··· Page extract ···
Susan G. Howe, Senior Assistant Attorney General, Salem, argued the cause and filed the brief for respondent. With her on the brief were Anna M. Joyce, Solicitor General, and Timothy A. Sylwester, Assistant Attorney General.
Before BALMER, Chief Justice, and KISTLER, WALTERS, LANDAU, BALDWIN, BREWER, Justices, and LINDER, Senior Justice pro tempore.*
Defendant was convicted on 10 counts of aggravated murder, as well as other felonies, following a joint trial with his son, Joshua, whose criminal convictions we affirm on this date. State v. Turnidge , 359 Or. 364, 374 P.3d 853 (2016) (Turnidge (Joshua) ). Defendant and Joshua both were sentenced to death. In this automatic and direct review of his convictions and sentences of death, defendant challenges the sufficiency of the evidence to support four of his 10 aggravated murder convictions; he raises numerous challenges to other trial court rulings as well. By way of relief, defendant seeks outright reversal of four of his aggravated murder convictions or, alternatively, remand for a new trial on those charges or on all counts, and remand for resentencing. For the reasons set out below, we affirm defendant's convictions and sentences of death.
This case arises from a December 2008 bombing of a bank in Woodburn. After a life-threatening phone call was made to an adjacent bank, and an employee was told that the lives of employees in both banks were at risk, law enforcement officers responded to the scene and discovered the bomb, which they assessed and treated as a hoax device. While law enforcement officers were trying to dismantle the bomb, it exploded. Two law enforcement officers were killed; a third law enforcement officer was critically injured, but survived; a bank employee was also injured. The factual details surrounding those events are set out at length in our opinion in Turnidge (Joshua) , 359 Or. at 366–69, 374 P.3d 853, and we incorporate and rely on them here.
The investigation of the bombing led to defendant and Joshua as suspects. Within days of the bombing, they were arrested. See id. at 370–73, 374 P.3d 853 (). Eventually, they were jointly indicted and jointly tried, each on 10 counts of aggravated murder, which included four counts of aggravated felony murder; they were also charged with related felonies. After the jury returned verdicts of guilt on all counts, separate penalty-phase trials were conducted, and the jury voted to impose the death penalty on both defendant and Joshua. The trial court merged all the aggravated murder convictions relating to each murder victim and then entered identical judgments, one against defendant and one against Joshua, each setting out two convictions for aggravated murder (one for each victim who died) and two sentences of death.
···
Set of tasks >>
1. Copy the rows below without any change, from the row containing "554) in the screenshot?" through the row containing "center [1276, 339].", both included.
2. Write a continuation of the court opinion excerpt, picking up after its last sentence.
The court opinion excerpt and the rows that follow come from unrelated sources.
··· Supplied data ···
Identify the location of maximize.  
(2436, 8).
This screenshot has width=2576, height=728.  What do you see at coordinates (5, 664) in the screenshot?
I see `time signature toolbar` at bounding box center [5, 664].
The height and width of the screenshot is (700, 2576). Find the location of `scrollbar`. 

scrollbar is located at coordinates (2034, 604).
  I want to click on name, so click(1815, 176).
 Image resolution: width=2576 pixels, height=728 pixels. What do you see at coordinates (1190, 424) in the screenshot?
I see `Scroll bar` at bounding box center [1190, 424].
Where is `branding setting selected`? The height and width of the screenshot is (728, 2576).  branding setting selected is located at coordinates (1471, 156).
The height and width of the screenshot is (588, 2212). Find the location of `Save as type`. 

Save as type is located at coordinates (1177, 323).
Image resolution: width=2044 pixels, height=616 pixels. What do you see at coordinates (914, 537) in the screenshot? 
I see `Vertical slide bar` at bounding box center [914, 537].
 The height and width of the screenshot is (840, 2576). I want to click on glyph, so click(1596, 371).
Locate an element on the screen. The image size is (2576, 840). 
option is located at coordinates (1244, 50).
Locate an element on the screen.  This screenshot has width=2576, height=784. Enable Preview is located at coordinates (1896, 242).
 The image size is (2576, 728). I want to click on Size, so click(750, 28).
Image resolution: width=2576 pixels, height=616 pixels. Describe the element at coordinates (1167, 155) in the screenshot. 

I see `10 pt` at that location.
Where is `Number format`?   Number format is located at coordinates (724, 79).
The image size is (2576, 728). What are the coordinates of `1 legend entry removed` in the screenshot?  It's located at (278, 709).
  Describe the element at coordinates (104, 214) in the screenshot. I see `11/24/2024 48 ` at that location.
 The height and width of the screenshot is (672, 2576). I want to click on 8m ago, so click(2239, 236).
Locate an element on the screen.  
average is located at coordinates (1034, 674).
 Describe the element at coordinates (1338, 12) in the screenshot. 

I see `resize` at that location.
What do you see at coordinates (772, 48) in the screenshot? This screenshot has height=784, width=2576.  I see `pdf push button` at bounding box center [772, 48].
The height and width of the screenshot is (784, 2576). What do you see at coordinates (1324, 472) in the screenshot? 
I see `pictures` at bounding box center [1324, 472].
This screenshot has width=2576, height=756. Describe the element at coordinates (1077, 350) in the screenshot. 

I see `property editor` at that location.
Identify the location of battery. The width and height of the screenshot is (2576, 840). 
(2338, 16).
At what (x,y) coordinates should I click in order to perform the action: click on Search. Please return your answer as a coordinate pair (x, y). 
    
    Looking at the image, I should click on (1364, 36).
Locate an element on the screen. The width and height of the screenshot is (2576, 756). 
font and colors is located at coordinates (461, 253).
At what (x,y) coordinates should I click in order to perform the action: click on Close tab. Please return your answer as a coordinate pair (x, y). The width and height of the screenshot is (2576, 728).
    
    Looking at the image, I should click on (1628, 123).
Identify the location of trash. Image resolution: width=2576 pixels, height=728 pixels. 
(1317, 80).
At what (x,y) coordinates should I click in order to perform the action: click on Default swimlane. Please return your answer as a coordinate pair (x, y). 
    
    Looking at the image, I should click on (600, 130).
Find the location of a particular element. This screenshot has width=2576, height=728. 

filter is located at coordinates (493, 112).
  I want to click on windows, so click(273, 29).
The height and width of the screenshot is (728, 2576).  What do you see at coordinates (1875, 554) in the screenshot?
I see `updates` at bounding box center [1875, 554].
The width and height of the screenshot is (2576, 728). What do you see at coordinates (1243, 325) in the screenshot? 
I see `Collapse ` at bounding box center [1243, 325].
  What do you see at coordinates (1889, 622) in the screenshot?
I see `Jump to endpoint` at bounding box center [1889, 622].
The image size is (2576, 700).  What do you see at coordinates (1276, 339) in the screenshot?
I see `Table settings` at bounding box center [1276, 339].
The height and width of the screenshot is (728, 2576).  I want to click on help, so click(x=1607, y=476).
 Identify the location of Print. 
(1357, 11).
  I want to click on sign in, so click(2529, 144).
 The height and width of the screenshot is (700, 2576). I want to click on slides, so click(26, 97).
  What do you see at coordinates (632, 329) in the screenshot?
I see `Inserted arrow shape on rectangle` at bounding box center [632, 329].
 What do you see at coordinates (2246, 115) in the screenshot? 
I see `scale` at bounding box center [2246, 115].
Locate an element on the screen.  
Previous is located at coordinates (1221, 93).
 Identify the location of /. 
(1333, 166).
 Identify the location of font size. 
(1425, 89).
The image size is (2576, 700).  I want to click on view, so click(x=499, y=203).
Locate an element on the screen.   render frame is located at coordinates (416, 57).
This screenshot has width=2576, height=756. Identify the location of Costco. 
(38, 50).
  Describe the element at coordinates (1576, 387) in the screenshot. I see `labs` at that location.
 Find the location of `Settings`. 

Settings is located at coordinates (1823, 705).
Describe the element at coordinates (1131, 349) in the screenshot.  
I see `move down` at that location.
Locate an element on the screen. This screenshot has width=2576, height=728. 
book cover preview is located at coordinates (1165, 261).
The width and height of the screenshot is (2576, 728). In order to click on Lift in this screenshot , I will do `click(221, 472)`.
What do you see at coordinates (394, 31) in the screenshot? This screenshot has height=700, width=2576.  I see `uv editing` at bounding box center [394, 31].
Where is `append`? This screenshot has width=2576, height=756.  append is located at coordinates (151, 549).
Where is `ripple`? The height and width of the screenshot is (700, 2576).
···
Final results >>
1.
The height and width of the screenshot is (728, 2576).  What do you see at coordinates (1875, 554) in the screenshot?
I see `updates` at bounding box center [1875, 554].
The width and height of the screenshot is (2576, 728). What do you see at coordinates (1243, 325) in the screenshot? 
I see `Collapse ` at bounding box center [1243, 325].
  What do you see at coordinates (1889, 622) in the screenshot?
I see `Jump to endpoint` at bounding box center [1889, 622].
The image size is (2576, 700).  What do you see at coordinates (1276, 339) in the screenshot?
I see `Table settings` at bounding box center [1276, 339].

2.
On direct review, defendant raises 24 assignments of error, many of which are identical or substantially similar to those that Joshua also has raised and that we have rejected in Turnidge (Joshua) . We reject those arguments in this case for the same reasons that we did so in Turnidge (Joshua) . Defendant raises several additional assignments of error to rulings that the trial court made or as to other issues that arose during the pretrial, guilt, and penalty phases of his trial. For those issues that merit discussion, we address defendant's arguments in that order below. As needed for our analysis, we also set out additional historical and procedural facts not set out in Turnidge (Joshua) .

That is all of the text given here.